We’re all photographers now. Anyone with a smartphone possesses the ability to take worthy photographs. If our photographs aren’t so worthy, there are digital tools available, right after the fact, to help manipulate them into better photographs. In seconds, we can turn any picture into something completely removed from the reality of the original image.
And best of all for this expanding base of so-called photographers, social media has provided us with the one thing we most desire; an audience.
I have more than a few friends who are professional photographers – it’s how they pay their bills. I empathize with them in this era when so many people are taking so many photographs without much thought or experience. The smartphone has made it so that showing up the right time is all one needs to do to take a great photo. Oh, and some touchup skills.
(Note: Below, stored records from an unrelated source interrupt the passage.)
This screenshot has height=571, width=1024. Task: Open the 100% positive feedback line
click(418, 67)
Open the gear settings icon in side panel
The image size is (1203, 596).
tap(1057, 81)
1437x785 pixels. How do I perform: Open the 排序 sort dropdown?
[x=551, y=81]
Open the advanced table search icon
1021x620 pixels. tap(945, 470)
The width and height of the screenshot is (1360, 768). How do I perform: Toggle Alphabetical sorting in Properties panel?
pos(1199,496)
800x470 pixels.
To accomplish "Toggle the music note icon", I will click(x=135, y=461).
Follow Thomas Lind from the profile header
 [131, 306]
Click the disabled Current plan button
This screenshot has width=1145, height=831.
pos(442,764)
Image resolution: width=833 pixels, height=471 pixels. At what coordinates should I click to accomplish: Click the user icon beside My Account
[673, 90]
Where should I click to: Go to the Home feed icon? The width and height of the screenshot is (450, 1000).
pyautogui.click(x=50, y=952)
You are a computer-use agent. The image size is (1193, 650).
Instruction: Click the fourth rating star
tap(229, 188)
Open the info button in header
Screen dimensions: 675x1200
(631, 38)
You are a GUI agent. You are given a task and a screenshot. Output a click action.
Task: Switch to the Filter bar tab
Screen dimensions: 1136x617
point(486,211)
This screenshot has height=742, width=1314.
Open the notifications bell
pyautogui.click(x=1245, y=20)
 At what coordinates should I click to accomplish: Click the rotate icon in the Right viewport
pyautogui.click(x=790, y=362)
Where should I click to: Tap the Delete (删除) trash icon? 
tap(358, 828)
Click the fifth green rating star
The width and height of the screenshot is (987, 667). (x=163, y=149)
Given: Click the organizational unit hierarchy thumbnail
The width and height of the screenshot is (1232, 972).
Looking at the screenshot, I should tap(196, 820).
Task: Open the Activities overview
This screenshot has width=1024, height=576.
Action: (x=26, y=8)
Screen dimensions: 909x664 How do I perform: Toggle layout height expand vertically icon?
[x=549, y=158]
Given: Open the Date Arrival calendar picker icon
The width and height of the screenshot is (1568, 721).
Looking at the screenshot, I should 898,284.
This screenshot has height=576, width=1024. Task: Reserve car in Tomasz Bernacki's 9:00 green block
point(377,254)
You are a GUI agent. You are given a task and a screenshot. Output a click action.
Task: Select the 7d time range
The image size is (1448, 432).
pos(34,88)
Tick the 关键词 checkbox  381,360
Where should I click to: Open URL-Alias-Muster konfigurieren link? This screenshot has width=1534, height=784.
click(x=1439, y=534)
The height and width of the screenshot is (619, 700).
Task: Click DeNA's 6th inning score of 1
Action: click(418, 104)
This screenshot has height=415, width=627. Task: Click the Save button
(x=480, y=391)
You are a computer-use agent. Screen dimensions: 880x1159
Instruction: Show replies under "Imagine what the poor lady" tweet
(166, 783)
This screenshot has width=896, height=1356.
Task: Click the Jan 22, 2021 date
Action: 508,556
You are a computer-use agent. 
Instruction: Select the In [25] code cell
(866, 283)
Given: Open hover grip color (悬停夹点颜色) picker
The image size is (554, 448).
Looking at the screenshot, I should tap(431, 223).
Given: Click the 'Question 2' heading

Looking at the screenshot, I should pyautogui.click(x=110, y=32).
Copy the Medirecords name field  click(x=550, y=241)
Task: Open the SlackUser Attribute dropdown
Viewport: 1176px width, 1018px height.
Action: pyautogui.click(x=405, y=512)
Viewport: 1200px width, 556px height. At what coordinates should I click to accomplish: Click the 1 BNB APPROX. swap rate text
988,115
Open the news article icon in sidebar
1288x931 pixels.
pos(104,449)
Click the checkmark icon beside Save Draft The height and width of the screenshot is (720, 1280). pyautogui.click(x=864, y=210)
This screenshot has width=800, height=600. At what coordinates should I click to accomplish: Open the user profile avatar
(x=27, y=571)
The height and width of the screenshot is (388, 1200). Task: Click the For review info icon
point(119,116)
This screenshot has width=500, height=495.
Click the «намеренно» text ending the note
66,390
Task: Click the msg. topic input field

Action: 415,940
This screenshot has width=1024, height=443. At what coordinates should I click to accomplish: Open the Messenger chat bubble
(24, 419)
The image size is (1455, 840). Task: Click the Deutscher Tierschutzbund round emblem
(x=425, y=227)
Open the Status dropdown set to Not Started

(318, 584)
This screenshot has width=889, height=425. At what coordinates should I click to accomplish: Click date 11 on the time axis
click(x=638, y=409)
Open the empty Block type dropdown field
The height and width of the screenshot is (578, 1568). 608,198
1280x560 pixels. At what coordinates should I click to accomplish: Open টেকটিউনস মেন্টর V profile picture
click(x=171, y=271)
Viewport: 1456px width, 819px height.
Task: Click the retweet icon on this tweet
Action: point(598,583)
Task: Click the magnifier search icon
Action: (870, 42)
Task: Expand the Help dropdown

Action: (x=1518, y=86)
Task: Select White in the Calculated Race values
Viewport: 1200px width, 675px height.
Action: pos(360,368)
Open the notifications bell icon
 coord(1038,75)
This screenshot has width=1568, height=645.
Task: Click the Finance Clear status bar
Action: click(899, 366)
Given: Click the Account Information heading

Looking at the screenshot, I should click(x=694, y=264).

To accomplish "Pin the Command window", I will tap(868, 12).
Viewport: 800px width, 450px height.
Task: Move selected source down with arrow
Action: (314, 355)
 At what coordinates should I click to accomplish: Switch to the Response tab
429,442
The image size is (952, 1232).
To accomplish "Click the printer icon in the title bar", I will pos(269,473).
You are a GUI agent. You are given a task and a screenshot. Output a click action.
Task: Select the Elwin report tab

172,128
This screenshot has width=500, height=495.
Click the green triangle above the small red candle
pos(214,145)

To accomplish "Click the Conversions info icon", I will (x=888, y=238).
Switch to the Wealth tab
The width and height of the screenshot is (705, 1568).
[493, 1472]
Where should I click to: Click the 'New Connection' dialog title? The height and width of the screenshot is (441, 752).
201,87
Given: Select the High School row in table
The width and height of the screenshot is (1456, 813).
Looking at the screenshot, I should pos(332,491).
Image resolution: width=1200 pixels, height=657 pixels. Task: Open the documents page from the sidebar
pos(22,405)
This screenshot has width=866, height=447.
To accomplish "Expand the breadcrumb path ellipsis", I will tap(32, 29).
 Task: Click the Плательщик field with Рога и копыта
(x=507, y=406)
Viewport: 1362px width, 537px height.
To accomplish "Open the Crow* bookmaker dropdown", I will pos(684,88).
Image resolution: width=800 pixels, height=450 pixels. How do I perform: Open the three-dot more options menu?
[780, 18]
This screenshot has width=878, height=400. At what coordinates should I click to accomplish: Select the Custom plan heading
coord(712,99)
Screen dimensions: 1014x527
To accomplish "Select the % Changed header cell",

I feel guilty, and sometimes foolish, suggesting that any of my photographs are worthy of a glance by anyone but me. Despite this, I use my own photographs daily in my fitness blog and other social media platforms. When I do this, I feel as though I’m insulting those for whom photography is not just their craft, but their livelihood.
It’s where we’re at though.
Exchanging photographs more frequently, and via different media, is a part of the evolution of how we communicate – pictures are once again becoming language. It’s just that in the modern era, we don’t have to carve them into stone.
Today we communicate with images at a rate much higher in proportion to written languages than at any time in modern history. It has been suggested by some that within a few hundred years, images will have largely replaced written languages as the primary means of communication for our species.